Hannah Barnes in Time to Think: The Inside Story of the Collapse of the Tavistock’s Gender Service for Children limits herself to a more specific topic: the heyday followed by the collapse of what was until recently the United Kingdom’s only authorized public health service providing hormones and referrals for surgery in cases of transgender children, namely, the Gender Identity Development Service (GIDS) of the Tavistock and Portman Trust in North London. Barnes’ story is a somber one, one she must not have been happy to be retelling, and yet one that simply must be heard. GIDS developed a head of steam based on an evidently sincere desire to help children, and yet shockingly easily available data that should have been obvious to collect was not gathered. Compounding this failing, numerous GIDS staff that queried the almost uniform referral of children for off-label prescription of puberty blockers were rebuked and in some cases faced threats to or loss of their positions. Additionally, a shockingly high percentage of young people were prescribed cross-sex hormones following their completion of the course of puberty blockers. In Shrier’s words, “If an adolescent moves straight from puberty blockers to cross-sex hormones…. Infertility is almost guaranteed.”

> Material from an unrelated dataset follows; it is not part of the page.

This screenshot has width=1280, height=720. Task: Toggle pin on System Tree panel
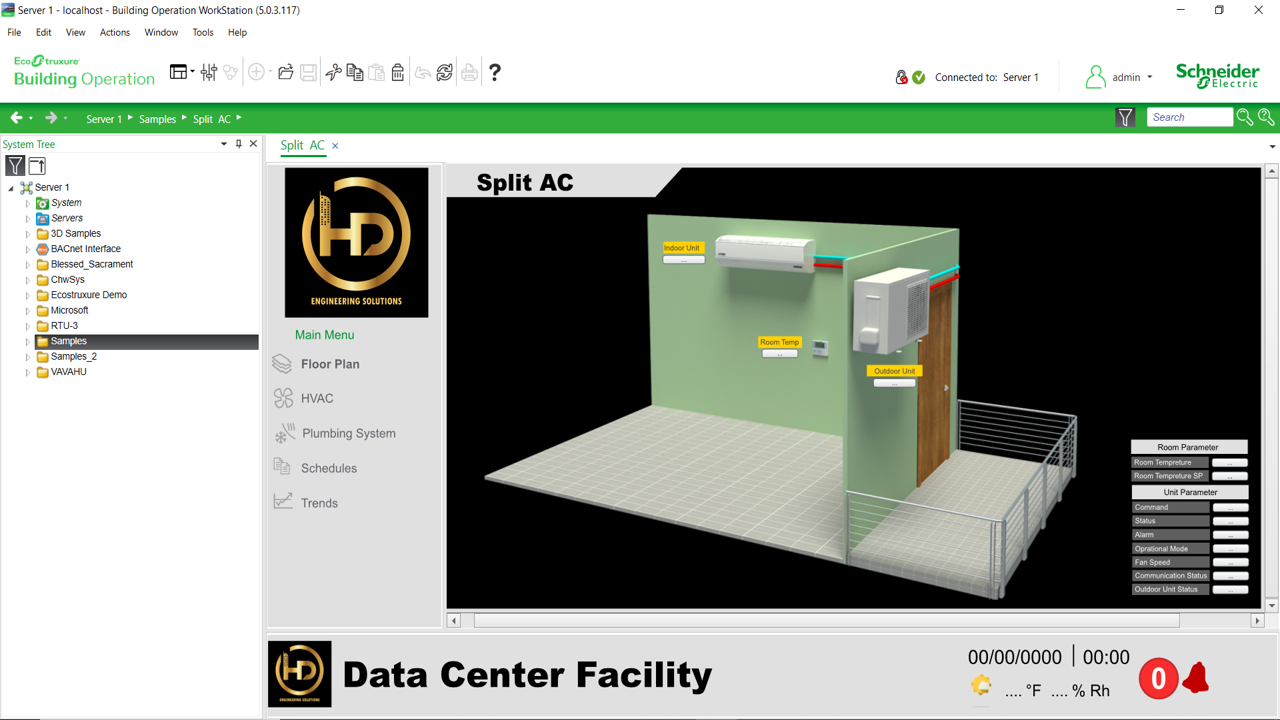pyautogui.click(x=238, y=144)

GIDS routinely neglected to pursue other issues including family violence, depression, and autism that might be contributing to individual children’s difficulties and adopted puberty blockers as a “one size fits all” solution to all issues with which GIDS was presented. Some GIDS patients openly sought other forms of therapy or treatment instead of hormone blockers and were essentially refused alternatives and told puberty blockers would solve their problems. In many cases referrals for puberty blockers were given after only three or in some cases even just two appointments, despite four being the GIDS’ own stated minimum. Puberty blockers were billed by GIDS as offering the children “time to think” (the book’s title) and reflect on the best course and yet this was effectively the only available option! Evidence-based medicine appears to have been entirely out to lunch. GIDS allowed two grassroots transgender organizations to be inappropriately close to and influential of GIDS and to some extent these organizations enforced the rigid approach to treating trans kids.

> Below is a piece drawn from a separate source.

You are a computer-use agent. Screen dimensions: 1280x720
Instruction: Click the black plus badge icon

The author interviewed or tried to interview everyone of importance in the GIDS saga past and present. Many felt cowed to talk to her, just as they felt silenced when they raised valid concerns (and/or proposed a treatment in a specific case other than the only approved course of puberty blockers) and were treated in many cases with accusations of being “transphobic.” No one can necessarily be said to have been malevolent and yet a lot of harm was done. Excuses were made and nothing was fixed, year after year after year, until a condemnatory external review was performed in response to an explosive lawsuit by a young woman (Keira Bell) regretting her hormones and gender surgery forced a legal reckoning that in the end led to GIDS announcing its closure.
Shrier may provide the best way to conclude this combined review of these two excellent books. She notes that now significant numbers of so-called detransitioners are cropping up, people who regret their earlier decision to transition. By some estimates, as many as one in three of trans children who transition will later detransition. I appreciate the author’s down-to-earth style though the story she tells is so tragic: “[E]ighteen may be the age of majority, but especially today, it’s still very young. So many of these girls who are drawn into the transgender world are already battling anorexia, anxiety, and depression. They are lonely. They are fragile. And more than anything, they want to belong.”